■ Interface element records ■
---------------

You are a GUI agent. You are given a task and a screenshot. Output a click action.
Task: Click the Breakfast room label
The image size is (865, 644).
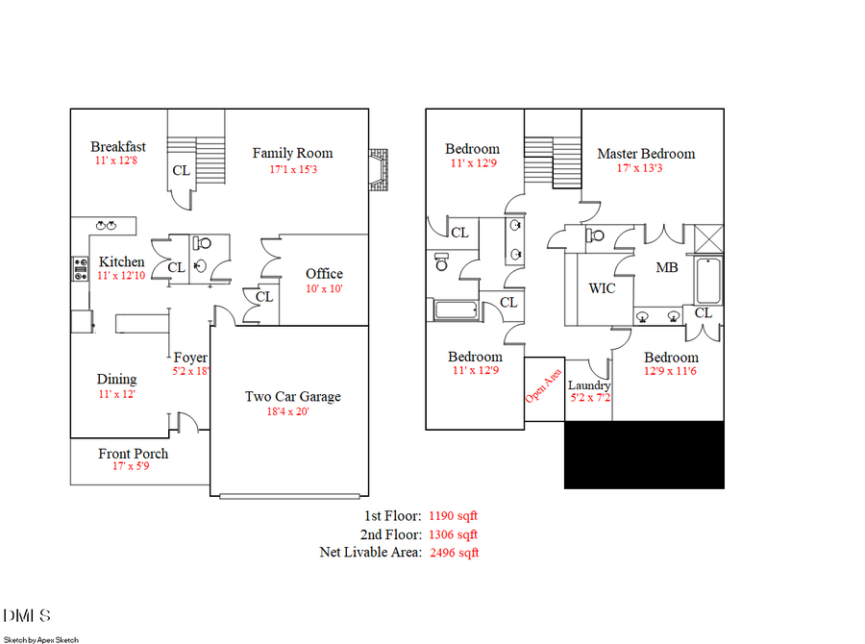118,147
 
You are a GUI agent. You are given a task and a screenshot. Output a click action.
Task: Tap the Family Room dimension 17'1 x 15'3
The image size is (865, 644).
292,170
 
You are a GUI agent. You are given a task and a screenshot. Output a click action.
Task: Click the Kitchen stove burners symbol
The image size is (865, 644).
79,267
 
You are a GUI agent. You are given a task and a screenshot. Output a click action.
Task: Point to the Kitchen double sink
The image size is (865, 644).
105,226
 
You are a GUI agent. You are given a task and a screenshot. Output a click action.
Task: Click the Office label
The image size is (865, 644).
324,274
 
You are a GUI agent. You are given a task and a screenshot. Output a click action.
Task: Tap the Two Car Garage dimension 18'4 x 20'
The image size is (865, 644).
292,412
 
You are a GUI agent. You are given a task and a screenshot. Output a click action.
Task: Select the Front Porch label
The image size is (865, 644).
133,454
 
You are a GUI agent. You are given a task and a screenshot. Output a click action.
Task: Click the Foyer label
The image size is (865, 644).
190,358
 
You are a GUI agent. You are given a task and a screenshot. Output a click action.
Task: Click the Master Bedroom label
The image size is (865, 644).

---------------

■ Exercise goal ■
List each line from the entries above that contains the word "Kitchen".

■ Task result ■
Task: Click the Kitchen stove burners symbol
Task: Point to the Kitchen double sink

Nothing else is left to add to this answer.